Attendance: 32,134LAST season they were defiantly bellowing the anthem "Blue Moon" as their heroes sank into the Second Division. Yesterday the song rang vibrantly round a packed Maine Road from a sell-out crowd of more than 32,000 as an accompaniment to a blessed, and ultimately well-merited, victory. This might be the Second Division but what the hell, three goals is the occasion for a knees-up at this club.
Supporting City is beyond dispute one of life's bleaker sporting pursuits, but there was no shortage of takers on yesterday's evidence. The shifty touts were patrolling Maine Road's environs before the match muttering "Who's got tickets to spare?"
Not many, apparently.
The occasion was a sell-out and inside the stadium the blue-shirted punters were happily piling into pints and pies, clearly oblivious to their chairman's warning, issued yesterday, that more people were on their way out of the club and nobody was coming in.
"At least another 10 players will have to go to reduce our squad to below 30," announced David Bernstein as a less than fulsome welcome to the new season. "We had 54 in the first-team squad in March and now that is down to 39."
But no player would leave City, Bernstein insisted, if the manager, Joe Royle, wanted him to stay. "There will definitely be no significant signings at the moment," the chairman added. "Joe signed four players towards the end of last season and that has given him the additional ammunition he needs."
The home fans had all the ammunition they needed for a great afternoon's kick-off: warm, sunny weather, a full house and the festival atmosphere of a side which had ended last season by collecting a championship rather than being hit with relegation. City were welcomed, for heaven's sake, with a standing ovation. No wonder Bernstein paid tribute yesterday to the club's "magnificent supporters".
City's captain Jamie Pollock, "a new, slimmer version" according to the programme after shedding a stone over the summer, was always prodding his men forward from midfield and never hesitated to have a dip himself whenever the opportunity arose. With a quarter of an hour gone he muscled his way through after a partly cleared corner to hit a left-footer straight at Steven Banks.
In their all-tangerine outfits Blackpool looked fetching but rarely rose above the purposeful, though that proved sufficient for a long time against a City side which persisted in weaving unproductive patterns despite the admirable industry of the diminutive Paul Dickov up front.
When the first goal came, in the 26th minute, Dickov was inevitably its source. Blackpool pulled up, thinking a free-kick had been awarded near their by line, but Dickov's insistence in playing on was encouraged by the referee. The ball was slipped low to Shaun Goater, whose close-range effort was clawed back by Banks, but the linesman indicated the ball had crossed the line.

* WHAT THIS TASK INVOLVES *
Continue the match report on Manchester City's home win over Blackpool from where it stops.

* MATERIAL PROVIDED *
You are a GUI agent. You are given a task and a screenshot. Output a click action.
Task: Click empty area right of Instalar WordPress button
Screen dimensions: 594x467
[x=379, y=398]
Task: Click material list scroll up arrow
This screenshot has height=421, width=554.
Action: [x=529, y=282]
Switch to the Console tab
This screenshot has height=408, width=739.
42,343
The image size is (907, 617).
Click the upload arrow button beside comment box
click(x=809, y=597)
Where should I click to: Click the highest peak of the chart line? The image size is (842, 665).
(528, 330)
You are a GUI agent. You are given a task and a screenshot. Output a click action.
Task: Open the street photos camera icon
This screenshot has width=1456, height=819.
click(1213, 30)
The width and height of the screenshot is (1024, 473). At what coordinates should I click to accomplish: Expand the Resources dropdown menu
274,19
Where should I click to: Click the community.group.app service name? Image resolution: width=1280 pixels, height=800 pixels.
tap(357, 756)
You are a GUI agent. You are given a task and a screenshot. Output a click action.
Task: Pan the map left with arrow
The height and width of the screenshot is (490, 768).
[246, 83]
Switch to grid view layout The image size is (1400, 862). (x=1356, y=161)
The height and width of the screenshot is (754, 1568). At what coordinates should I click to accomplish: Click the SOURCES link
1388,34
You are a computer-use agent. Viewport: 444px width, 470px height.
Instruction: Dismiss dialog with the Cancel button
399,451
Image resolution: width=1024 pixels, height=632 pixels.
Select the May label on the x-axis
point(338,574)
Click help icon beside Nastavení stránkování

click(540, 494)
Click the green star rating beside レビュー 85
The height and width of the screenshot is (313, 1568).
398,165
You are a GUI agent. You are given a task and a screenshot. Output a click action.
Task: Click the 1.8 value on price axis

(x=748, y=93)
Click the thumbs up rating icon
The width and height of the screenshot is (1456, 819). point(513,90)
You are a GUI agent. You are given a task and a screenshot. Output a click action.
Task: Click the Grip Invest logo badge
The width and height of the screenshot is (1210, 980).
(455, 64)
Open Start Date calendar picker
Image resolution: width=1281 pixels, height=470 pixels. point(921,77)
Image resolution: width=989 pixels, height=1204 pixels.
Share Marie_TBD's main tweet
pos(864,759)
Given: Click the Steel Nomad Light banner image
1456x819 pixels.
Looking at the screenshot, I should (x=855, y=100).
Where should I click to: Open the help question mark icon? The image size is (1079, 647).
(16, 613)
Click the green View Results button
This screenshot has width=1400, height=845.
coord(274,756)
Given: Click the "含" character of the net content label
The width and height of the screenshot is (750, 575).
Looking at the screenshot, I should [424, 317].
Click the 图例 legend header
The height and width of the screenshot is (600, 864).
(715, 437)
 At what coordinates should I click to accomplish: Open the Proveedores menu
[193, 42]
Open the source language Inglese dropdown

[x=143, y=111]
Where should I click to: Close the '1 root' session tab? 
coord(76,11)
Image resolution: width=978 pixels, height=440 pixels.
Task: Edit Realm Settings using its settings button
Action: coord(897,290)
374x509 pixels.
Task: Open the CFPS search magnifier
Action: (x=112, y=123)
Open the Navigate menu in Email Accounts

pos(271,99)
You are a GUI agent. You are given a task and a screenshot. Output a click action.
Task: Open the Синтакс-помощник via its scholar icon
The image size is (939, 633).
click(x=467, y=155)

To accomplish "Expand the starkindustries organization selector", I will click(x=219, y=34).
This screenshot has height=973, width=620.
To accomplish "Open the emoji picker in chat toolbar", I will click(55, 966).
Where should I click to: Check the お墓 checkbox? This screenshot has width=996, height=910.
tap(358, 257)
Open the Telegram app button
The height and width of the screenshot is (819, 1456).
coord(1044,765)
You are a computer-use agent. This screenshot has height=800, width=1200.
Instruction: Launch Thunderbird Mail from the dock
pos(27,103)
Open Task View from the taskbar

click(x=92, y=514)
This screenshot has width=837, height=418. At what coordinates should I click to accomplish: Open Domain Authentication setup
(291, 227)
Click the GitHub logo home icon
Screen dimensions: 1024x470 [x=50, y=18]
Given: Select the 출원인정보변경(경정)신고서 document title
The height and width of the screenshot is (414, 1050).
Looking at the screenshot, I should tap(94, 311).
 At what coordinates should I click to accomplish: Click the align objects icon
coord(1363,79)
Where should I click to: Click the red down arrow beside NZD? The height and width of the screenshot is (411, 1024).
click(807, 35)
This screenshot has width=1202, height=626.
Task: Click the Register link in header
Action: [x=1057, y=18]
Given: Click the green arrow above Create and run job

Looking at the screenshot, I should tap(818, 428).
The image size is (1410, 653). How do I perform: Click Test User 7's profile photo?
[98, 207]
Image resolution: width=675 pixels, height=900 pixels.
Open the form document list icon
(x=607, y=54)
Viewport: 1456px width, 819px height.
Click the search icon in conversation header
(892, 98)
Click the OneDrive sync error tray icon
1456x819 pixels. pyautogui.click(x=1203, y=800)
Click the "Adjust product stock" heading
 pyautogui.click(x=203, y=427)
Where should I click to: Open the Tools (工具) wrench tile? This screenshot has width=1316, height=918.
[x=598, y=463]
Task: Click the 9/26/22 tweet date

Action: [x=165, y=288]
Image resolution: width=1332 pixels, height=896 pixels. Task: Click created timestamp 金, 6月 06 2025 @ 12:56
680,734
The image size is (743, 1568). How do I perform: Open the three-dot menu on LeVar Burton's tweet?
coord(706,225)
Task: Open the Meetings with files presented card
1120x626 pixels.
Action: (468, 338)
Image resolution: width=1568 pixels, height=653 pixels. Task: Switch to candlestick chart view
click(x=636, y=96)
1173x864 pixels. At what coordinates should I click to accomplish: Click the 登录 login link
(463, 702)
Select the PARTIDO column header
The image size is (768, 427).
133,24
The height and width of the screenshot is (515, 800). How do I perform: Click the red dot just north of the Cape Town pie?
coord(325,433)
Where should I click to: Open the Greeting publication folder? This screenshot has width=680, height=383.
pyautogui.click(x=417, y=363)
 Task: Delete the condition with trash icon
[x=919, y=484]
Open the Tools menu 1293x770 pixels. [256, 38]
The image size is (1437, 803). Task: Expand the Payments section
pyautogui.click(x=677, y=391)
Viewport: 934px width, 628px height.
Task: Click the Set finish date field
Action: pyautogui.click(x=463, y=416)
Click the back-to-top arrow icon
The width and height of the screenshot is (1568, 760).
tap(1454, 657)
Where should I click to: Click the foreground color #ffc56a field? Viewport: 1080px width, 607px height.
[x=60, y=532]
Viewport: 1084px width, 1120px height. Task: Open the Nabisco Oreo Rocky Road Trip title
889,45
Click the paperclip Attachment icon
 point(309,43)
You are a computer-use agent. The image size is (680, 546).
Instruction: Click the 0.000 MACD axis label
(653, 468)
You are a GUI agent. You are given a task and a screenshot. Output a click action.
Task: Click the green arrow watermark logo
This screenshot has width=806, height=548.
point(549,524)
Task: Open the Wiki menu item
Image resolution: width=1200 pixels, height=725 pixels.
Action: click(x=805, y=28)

* EXERCISE RESPONSE *
Goater might have had two more but first he was beaten to Gary Mason's excellent cross and then, when Banks dropped a looping ball, the City man could not force it home.
Blackpool's best, and virtually only, chance fell to Phil Clarkson, who held his head in dismay after hitting the top of the bar from six yards.
Another standing ovation greeted City's half-time exit but reality, if any of the fans chose to take notice, intruded with the announcement of the first half-time score of relevance in their new division: Bournemouth 2 Lincoln 0.
Blackpool, who cannot have played in front of such a crowd since the days of Matthews and Mortensen, were forced on to the defensive for most of the second half as Dickov, running wide to both wings, produced the openings to prise apart their defence.
City made the match secure just past the hour with a superb second goal. Mason began it with a fine ball out of defence which sent Dickov away inside his own half. He sprinted as far as the edge of Blackpool's penalty area before releasing the ball to his right for Lee Bradbury to drive it left-footed just inside Banks's right-hand post.
It was Dickov who produced the cross for City's third, 11 minutes from the end. The ball bounced around in a tangle of tangerine and blue shirts until it was seized and driven home emphatically by the Georgian Kakhaber Tskhadadze, whose strike was far simpler than his name. This new division is easy stuff. Now bring on Wrexham.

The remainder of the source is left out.